Стоит задуматься над этим, учитывая то, какую квинтэссенцию, по преданию же, извлек Диоген из своего учения: «На вопрос, что дала ему философия, он ответил: „По крайней мере готовность ко всякому повороту судьбы"»*. Мудрец демонстрирует, что он может жить буквально везде, потому что он на любом месте живет в согла­сии с самим собой и с «законами природы». Это по сей день самый решительный аргумент против той идеологии, которая существует под девизом «Жить красивее!», и против комфортабельного отчуждения. Это не обязательно означает, что Диоген должен был испытывать

отвращение к комфорту и уютным жилищам. Однако тот, кто «го­тов к любым поворотам судьбы», должен был бы понимать комфорт как точно такой же случайный и преходящий эпизод, как и любое иное свое жизненное положение. То, что философ относился к этому убеждению с полной серьезностью, он мог, разумеется, действительно доказать своим согражданам только жизнью в бочке, так как ком­фортабельно устроенный Диоген никогда бы не произвел на них столь большого впечатления, сколь этот обнищавший, деклассированный мудрец, довольствующийся нулевым уровнем архитектуры. В более поздней школе стоиков, которые в том, что касалось имущества, все­цело опирались на кинические принципы (habere ut поп: иметь, как будто не имеешь), часто не знали, что именно это должно было озна­чать, ведь на самом деле имущество было, и стоицизм, взятый в це­лом, все же был философией комфортно устроившихся людей. Од­нако Диоген по-настоящему не имел собственности, и он смог ощу­тимо встряхнуть сознание своих современников, так же как позднее, основываясь на христианстве, это сделали монахи-францисканцы. Если передать современным языком то, что поражало современников в Диогене, то подходят слова «полное неприятие надстройки»*.

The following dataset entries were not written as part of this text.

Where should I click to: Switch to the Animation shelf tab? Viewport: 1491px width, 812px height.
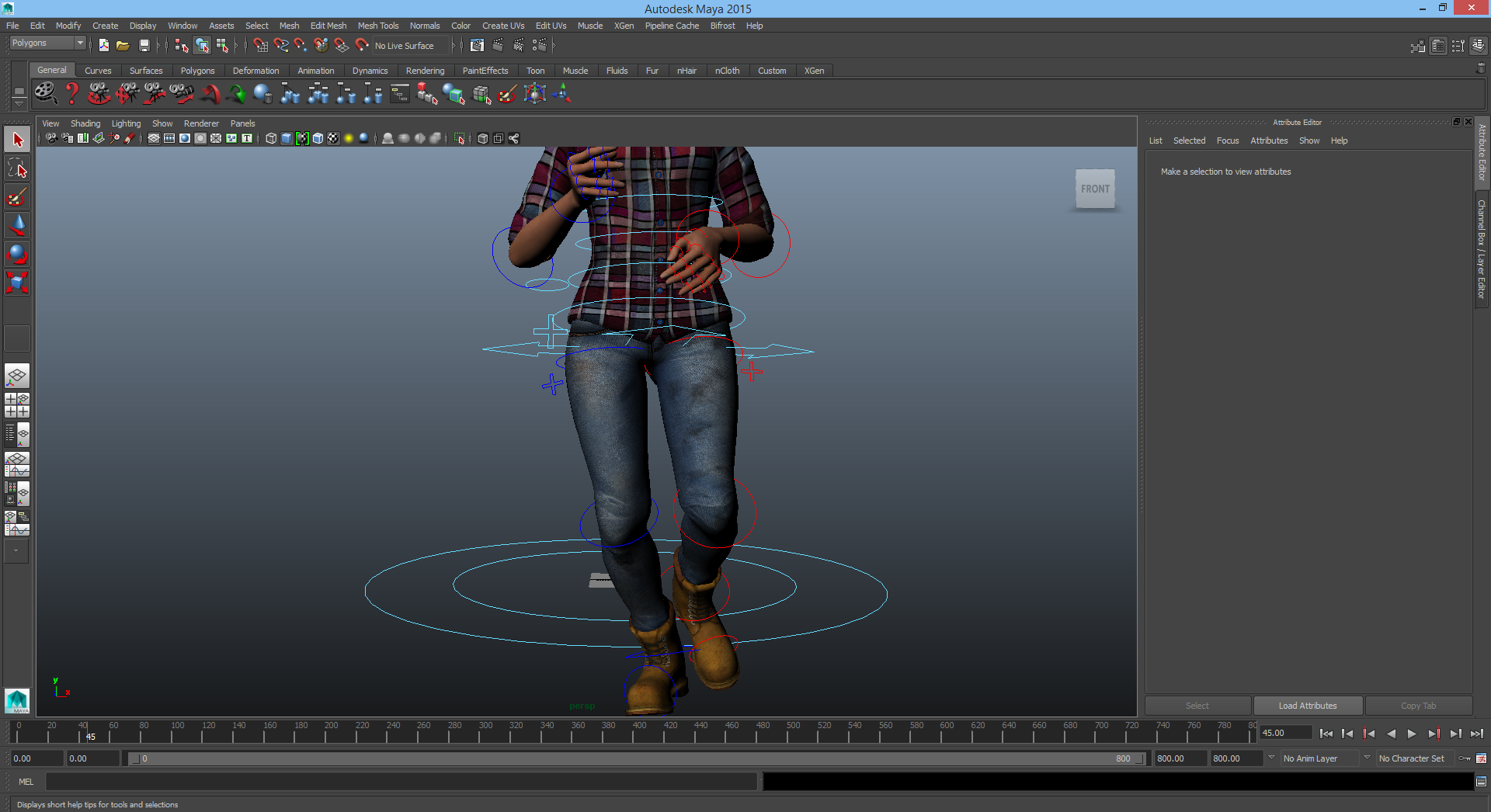(315, 71)
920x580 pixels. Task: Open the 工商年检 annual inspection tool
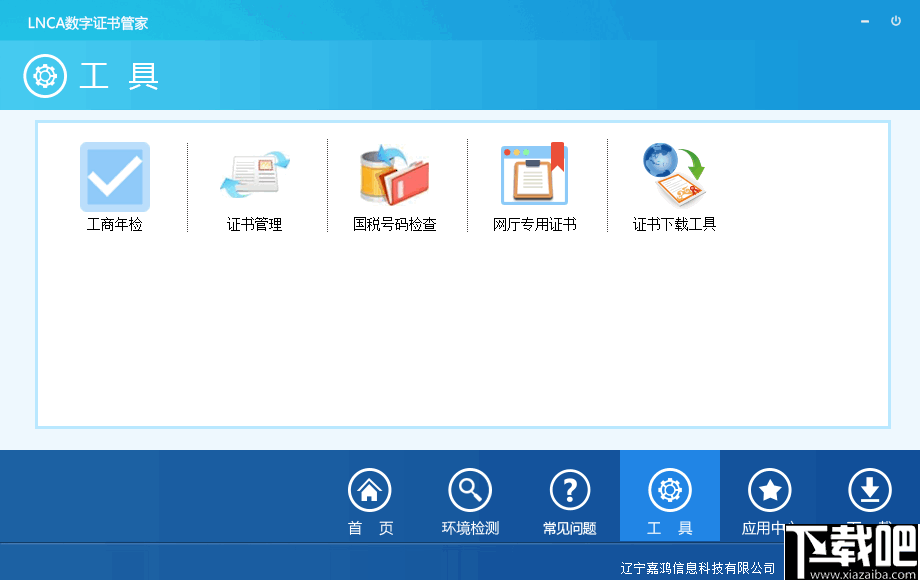(114, 180)
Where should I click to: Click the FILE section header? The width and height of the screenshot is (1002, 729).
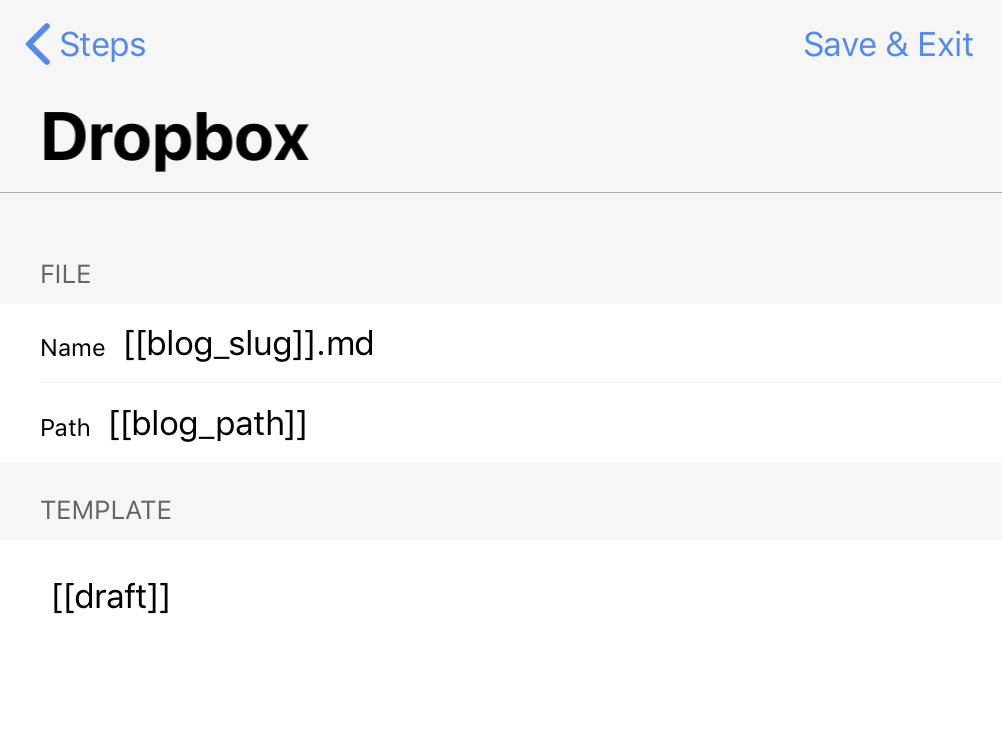pos(66,275)
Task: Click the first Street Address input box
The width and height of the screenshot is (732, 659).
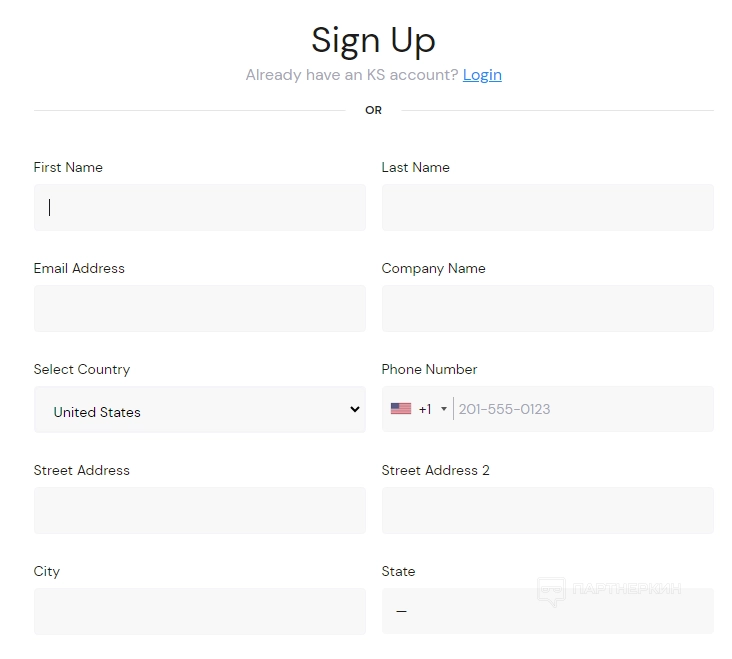Action: point(200,510)
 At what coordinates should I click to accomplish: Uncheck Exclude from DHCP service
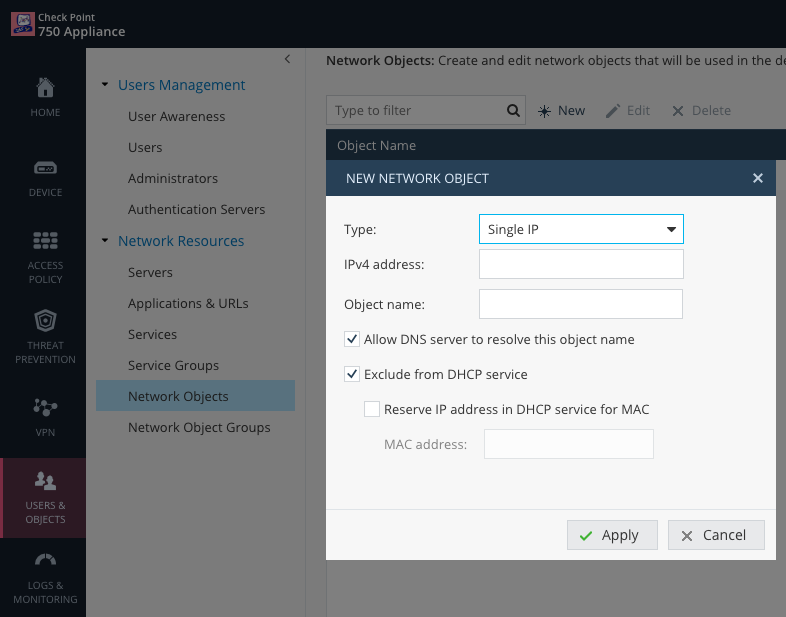point(352,374)
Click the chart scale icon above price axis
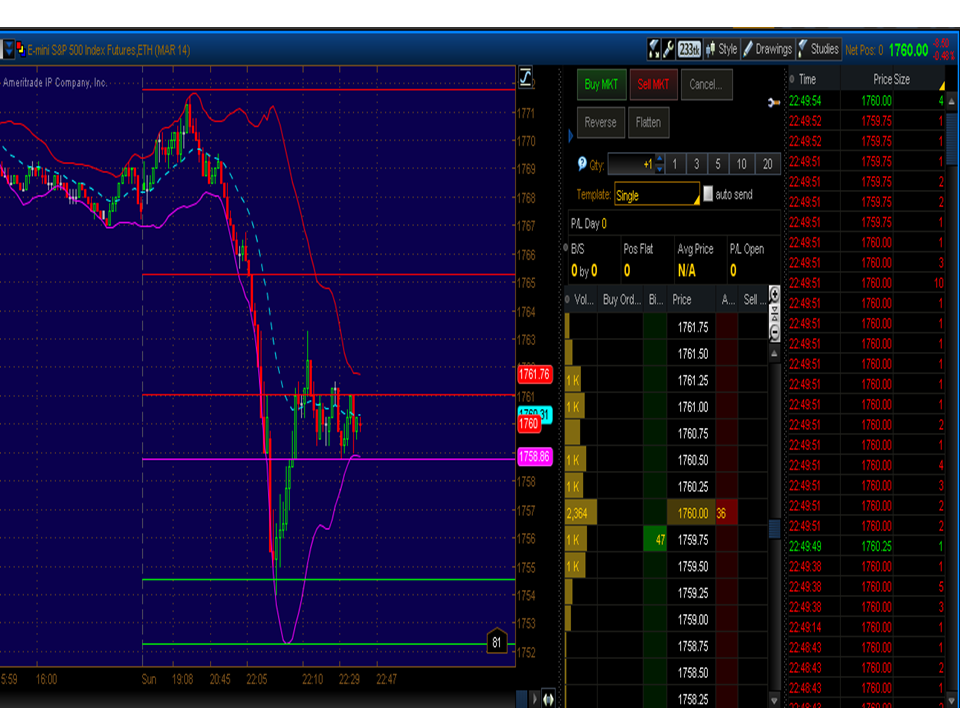Screen dimensions: 960x720 [525, 78]
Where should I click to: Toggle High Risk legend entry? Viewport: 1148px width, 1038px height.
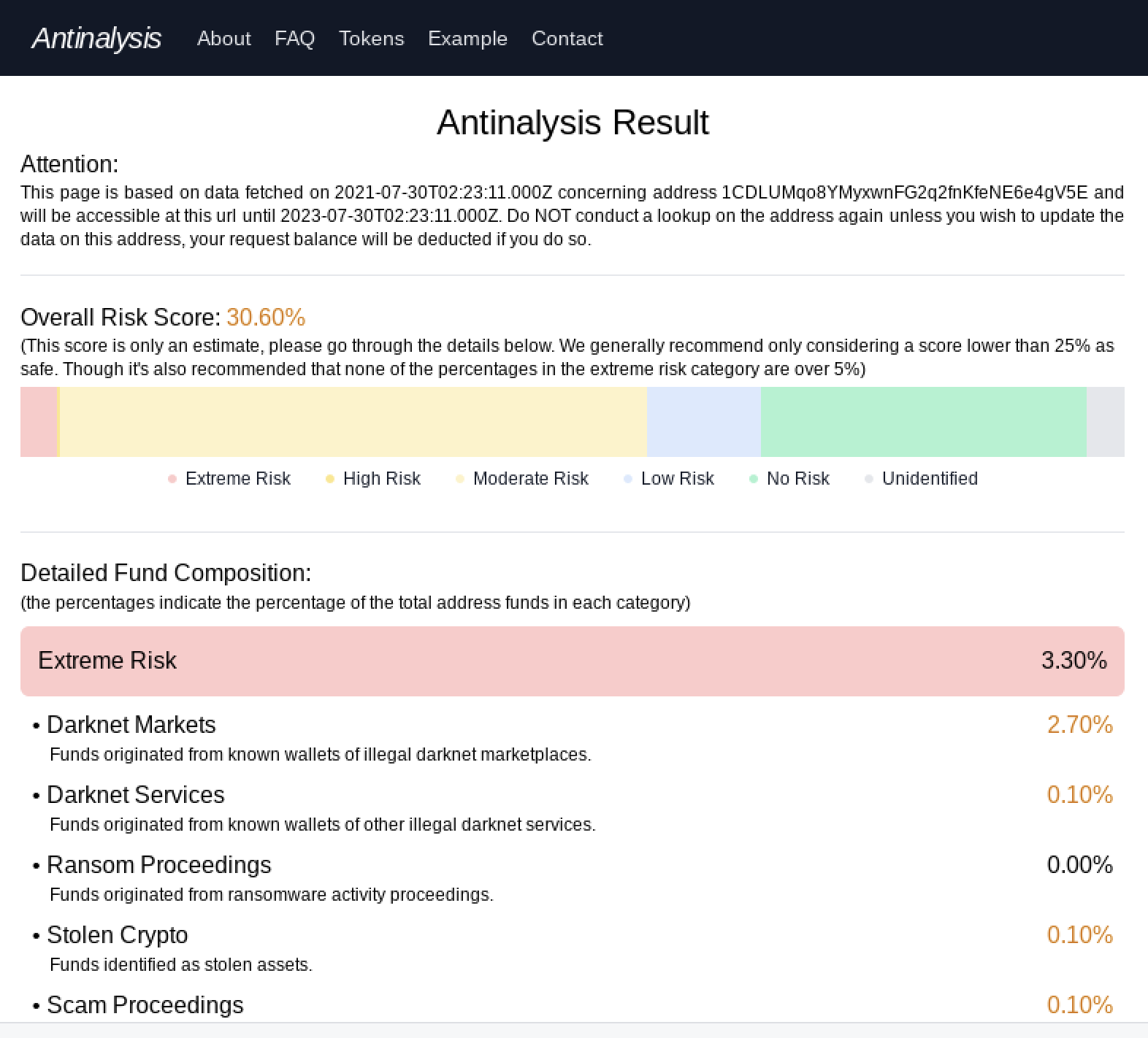pos(373,479)
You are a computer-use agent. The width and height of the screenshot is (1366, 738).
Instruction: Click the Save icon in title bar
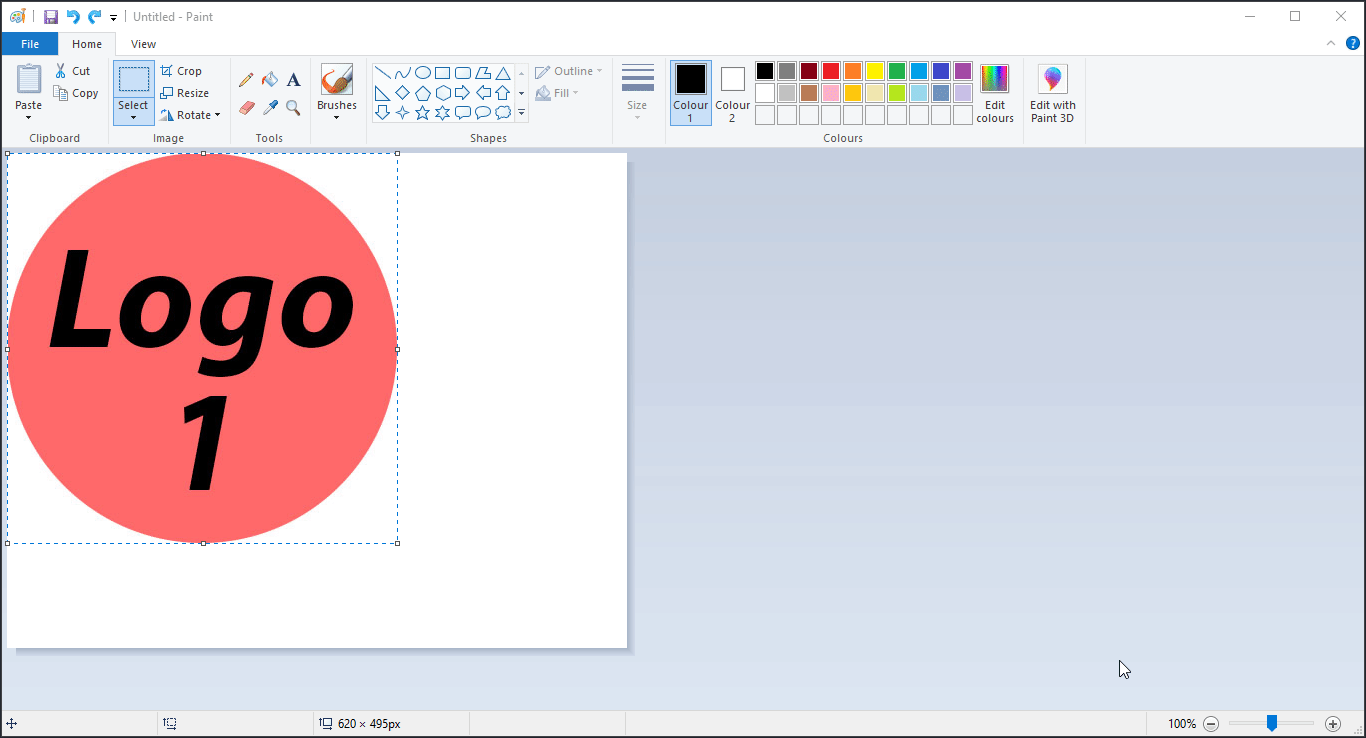tap(51, 17)
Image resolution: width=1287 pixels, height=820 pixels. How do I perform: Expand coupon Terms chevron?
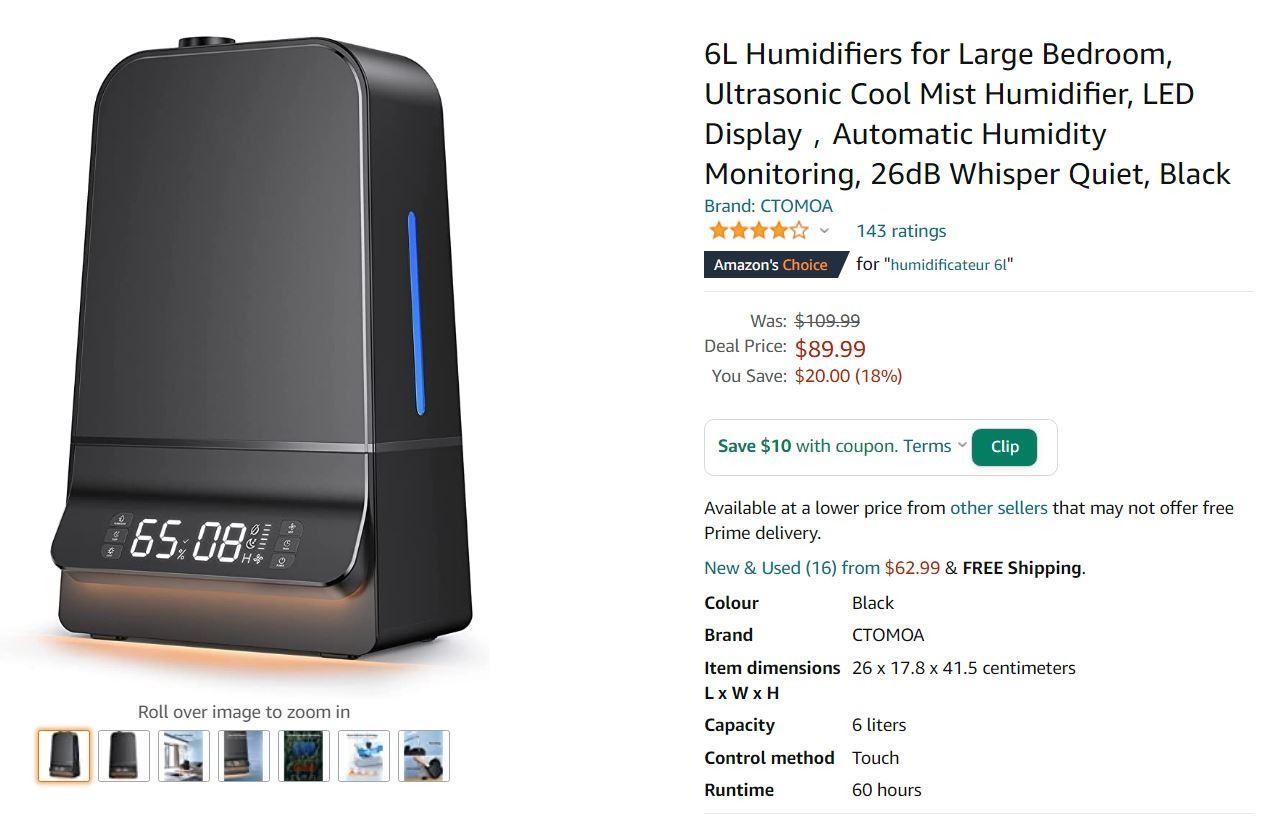pos(962,445)
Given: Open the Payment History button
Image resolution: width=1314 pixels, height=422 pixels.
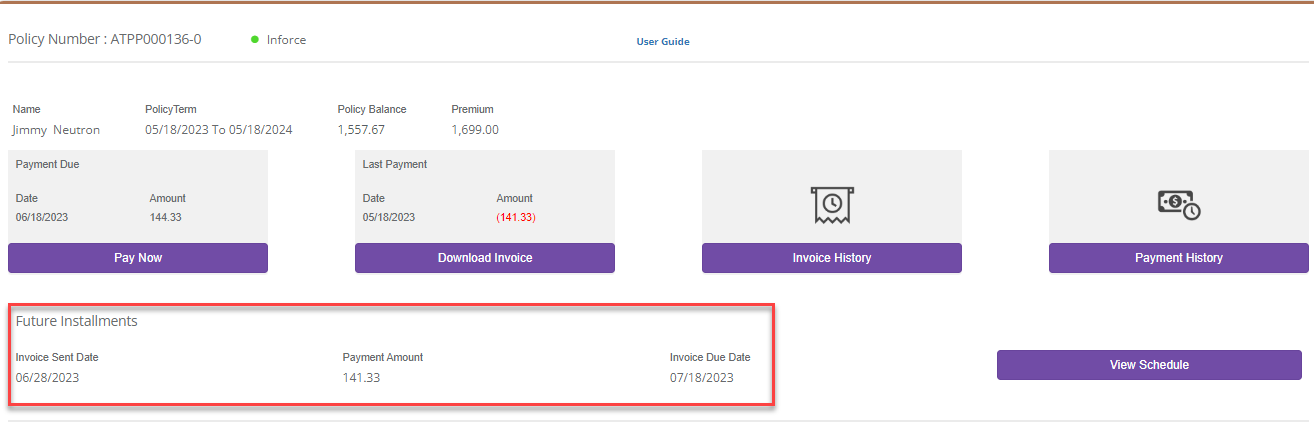Looking at the screenshot, I should tap(1178, 258).
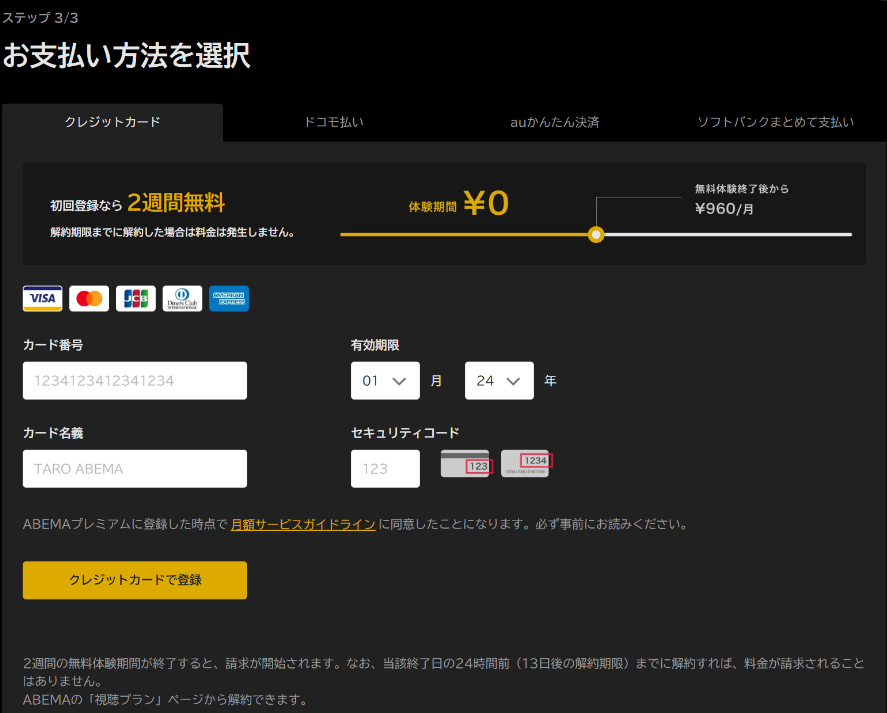The width and height of the screenshot is (887, 713).
Task: Open the 月額サービスガイドライン link
Action: pyautogui.click(x=303, y=524)

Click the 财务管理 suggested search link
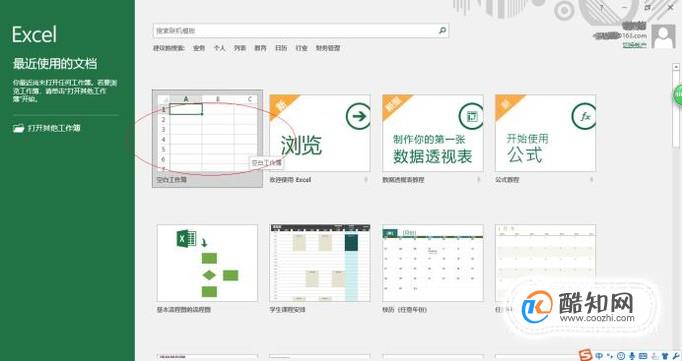tap(328, 48)
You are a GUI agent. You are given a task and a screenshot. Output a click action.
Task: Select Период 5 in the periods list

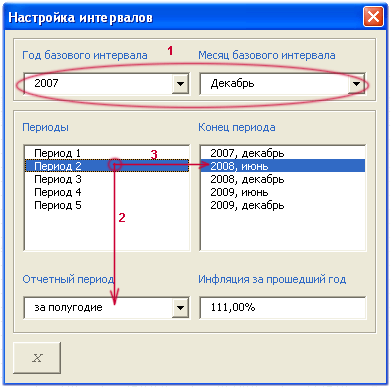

Под надстройкой в этом смысле следовало бы понимать все те комфортабельные соблазны, которые сулит цивилизация, чтобы зав­лечь человека на службу ради достижения ее целей: идеалы, пред­ставления о долге, обещания спасения души, надежды на бессмер­тие, честолюбивые цели, ступени власти, карьеры, искусства, богат­ства. С точки зрения киника, все это компенсации за то, чего Диоген и ему подобные как раз и не позволяют у себя отнять: за свободу, сознательный характер и радость жизни. Очарование киническому образу жизни придает его необыкновенная, почти невероятная весе­лость. Человек, «подчинивший себя принципу реальности», выгля­дит растерянным и рассерженным одновременно, но при этом также потрясенным и очарованным действиями тех, кто, как кажется, про­ложил более короткий путь к подлинной жизни и избежал долгого окольного пути к удовлетворению потребностей, который предлага­ет культура,— «как Диоген, заявлявший, что богам дано не нуж­даться ни в чем, а мужам, достигшим сходства с богами,— доволь­ствоваться немногим»1. Принцип удовольствия функционирует у мудрецов так же, как и у обычных смертных, однако он проявляется не в удовольствии от обладания объектами, а в том, что они видят, что без этого обладания можно обойтись, и благодаря этому пребы­вают в постоянстве довольства жизнью. Для Диогена совершенно очевидна эта пирамида удовольствий, при которой более низкая форма наслаждения оставляется только ради более высокой. И в то же вре­мя из-за этого пункта кинической этики, который понимается совер­шенно неправильно*, она легко находит своих приверженцев среди людей, предрасположенных к мазохизму, которые благодаря аске­тизму обретают шанс продемонстрировать во всей полноте свою не-

приязнь ко всем проявлениям жизни. Этой амбивалентностью отме­чен весь дальнейший путь кинической секты. У Диогена еще прояв­ляется киническая веселость. Она — загадка, над которой ломают голову те, кто страдает от слишком хорошо известной «неприязни к культуре», и среди них Зигмунд Фрейд, который зашел столь дале­ко, что утверждал, что счастье не было предусмотрено планом со­творения мира. Разве не Диогену, протокинику, более всего подоба­ет выступить живым свидетелем против разочарованности — мяг­кого варианта цинизма? — которая свойственна великому психологу?